As data breaches become more commonplace, littering the headlines on a daily basis, businesses of all types and across all industries need to work on the assumption that they are a target. Because of this, organisations, especially those who house sensitive, valuable and proprietary data, need to ensure that they have a solid security strategy, as well as an incident response plan in place.
"Any good security strategy needs to be a combination of technology, people and processes. Moreover, the strategy needs to be tested on a regular and ongoing basis," says MJ Strydom, Managing Director at DRS.
He says this is where penetration testing comes in. "What better way is there to prepare for an attack, than to have experts, who have the same skills that the cyber criminals do, see if they can breach your defences. This will ensure that the right protocols can be put into place should any real-world attacks happen."
Penetration testing (or pen testing) is essentially running controlled hacking exercises against a business network and systems in order to show how threat actors might be able to get in. It can see any number of manual and automated tests being performed on corporate networks, systems as well as individuals to determine if they are susceptible to an attack.

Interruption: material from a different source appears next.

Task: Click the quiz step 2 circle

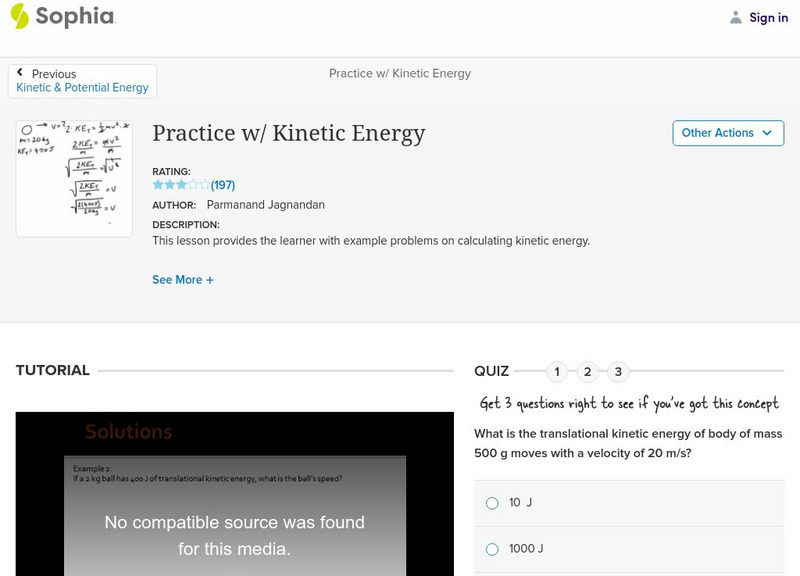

According to Strydom, the intelligence gleaned during these exercises can then be used to highlight and sort out any weaknesses that are found. This helps organisations to close any security gaps, and shut off possible attack vectors. "It also helps them to truly understand how attacks work so that they are better equipped to handle any actual threats that may occur in the future."

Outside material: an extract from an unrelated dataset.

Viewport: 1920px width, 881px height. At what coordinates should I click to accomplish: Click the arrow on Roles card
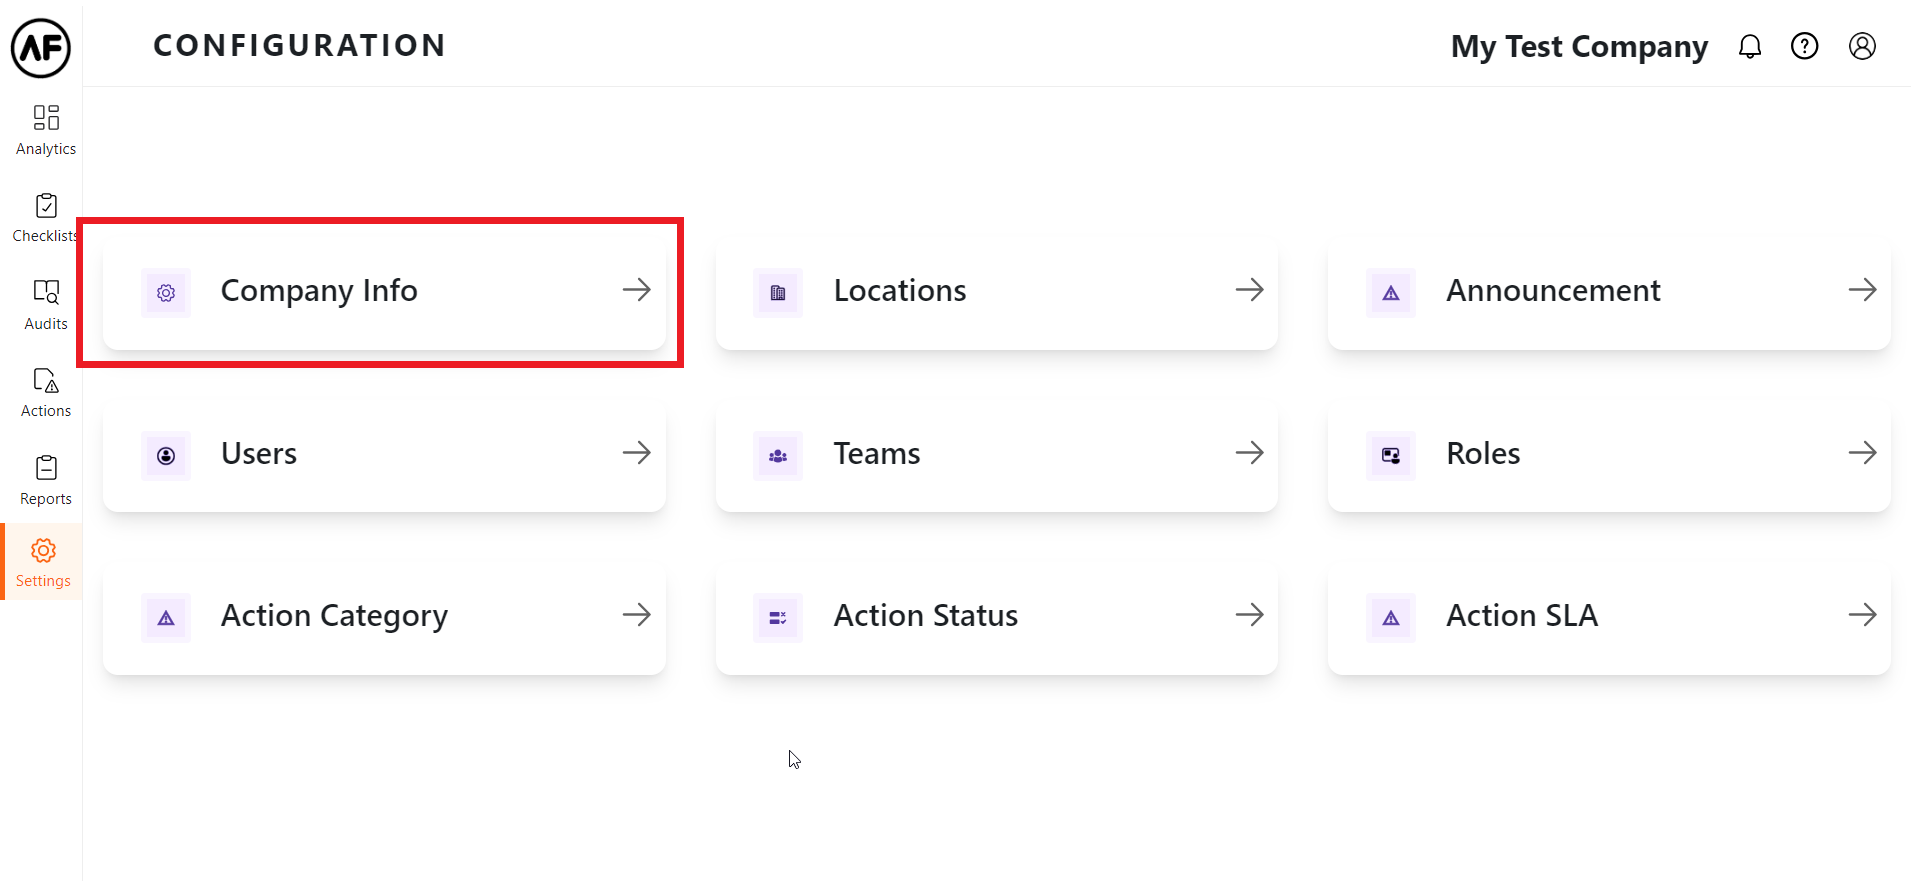pyautogui.click(x=1861, y=453)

Remember, he says, that there is no silver-bullet solution when it comes to security. "The chances are that any hacker who is determined enough will eventually get in. At its core, security is nothing if not an exercise in lessening the attack surface to the very possible minimum. Cyber criminals will always take the path of least resistance, and go for the low-hanging fruit. The best a business can hope for is to make themselves a less attractive target than the next business."
He says companies should also follow the basics, and ensure that security efforts are concentrated on the most valuable assets first. "A lot of services, for example, don't need to be directly accessible to the Internet. Think before having a blanket approach to all resources. In addition, have two, or even three-factor authentication in place, especially for any services that would be high value should the business be compromised."

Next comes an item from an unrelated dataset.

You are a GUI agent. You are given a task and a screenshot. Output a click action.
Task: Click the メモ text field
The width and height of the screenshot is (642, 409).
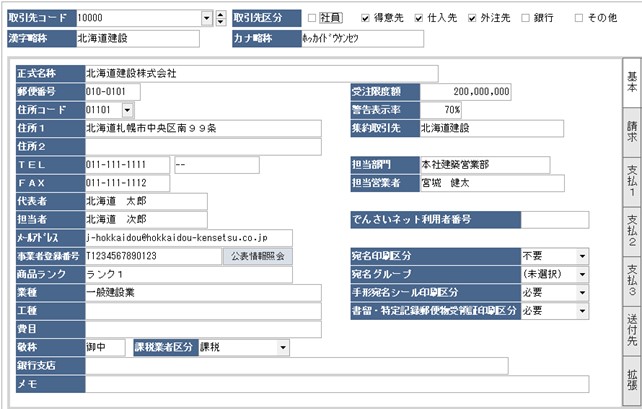(350, 384)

Also, don't just have a stringent password policy in place, actually enforce it, he adds. "A company can say they insist on strong passwords, but someone will always go the easy and memorable route. Insist on the strongest possible passwords, and make sure they are changed on a regular basis."
Remember, says Strydom, that humans are often the weakest link in a company's security chain. "Even the most security savvy employee can open a malicious attachment, or click on the wrong link. We all make mistakes, we all get distracted. Add to that the slew of devices flooding the enterprise thanks to BYOD, and the borders of the network get wider, and harder to control."
Complacency simply isn't an option. "Find out as soon as possible, and on a regular basis, where your weak points are, and where security posture needs to be improved. Any robust security strategy needs to be bolstered by thorough and ongoing testing, to make sure that confidential and proprietary data is better protected from increasingly complex and cunning cyber criminals."